Gaining a PhD, you will be relieved to hear, is a good thing. According to studies carried out by the Higher Education Statistics Agency (Hesa) and others, over 90 per cent of doctoral graduates feel that their PhD experience helps them make a difference in their workplace, and around 80 per cent are using the skills gained through their research, even if that role is not technically classified as "research".
Depending on the stage you have reached with your PhD, the idea of getting a job may be either far from your mind or all you think about. Each year, around half of the 4,500 doctoral graduates funded by Research Councils UK (RCUK) will move out of higher education and take their skills into the wider world of business, industry or public service. Doctoral graduates are highly employable: data from the Hesa Destinations of Leavers from Higher Education Longitudinal Survey 2006/7 showed that more than 80 per cent of doctoral graduates were in continuous paid employment three years after graduation, mostly at senior level. Over 70 per cent of respondents said they were in "professional" or senior management roles.

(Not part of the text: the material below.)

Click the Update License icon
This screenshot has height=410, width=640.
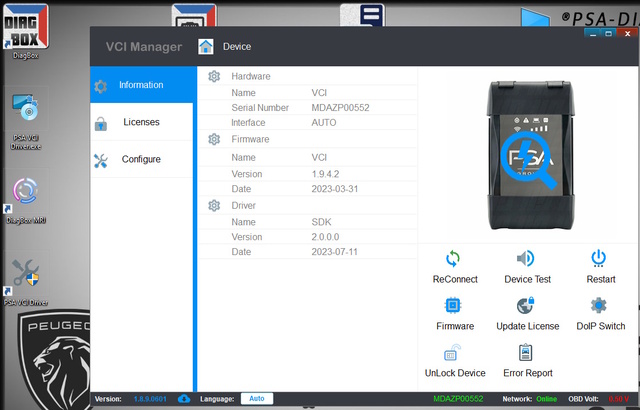(x=526, y=306)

RCUK wants to understand more about the broader impact on the economy of the people we fund. This information will help us to develop our policies on research training and careers so that we can help researchers make the most of their talents.

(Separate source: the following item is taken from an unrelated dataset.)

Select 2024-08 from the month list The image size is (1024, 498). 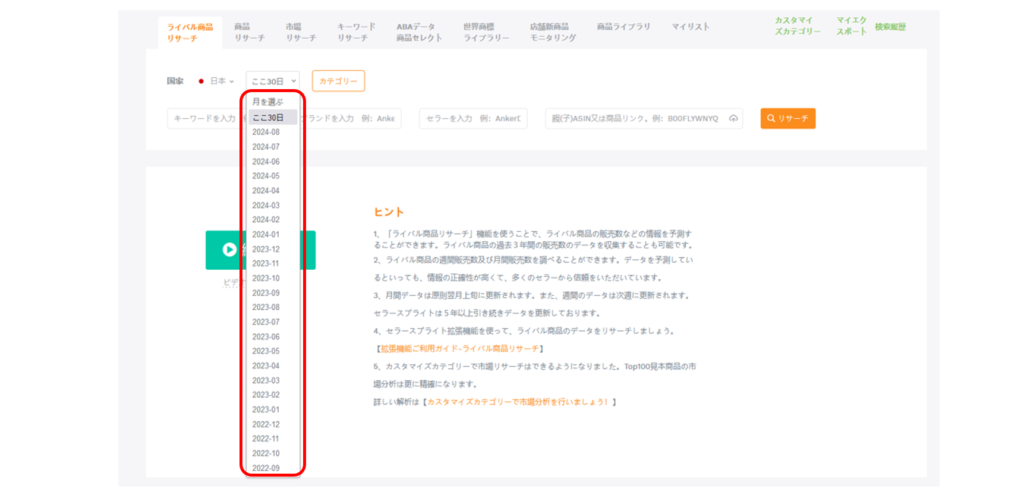266,132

Current surveys follow doctoral graduates for up to four years after gaining their doctorate. Such information is valuable, but it doesn't provide the whole picture. A new RCUK study will look at the careers of doctoral graduates around seven years after they complete their PhDs. Early work with those who completed their doctorates in 2004/5 begins this month and, depending on the response we receive, we will then undertake further qualitative research over the summer, seeking interviews with the graduates themselves and their employers. When the study is published this year, we expect it to give a fuller picture of the many career pathways taken by doctoral graduates. It will also indicate the extent of their impact on their workplaces and the UK's competitiveness.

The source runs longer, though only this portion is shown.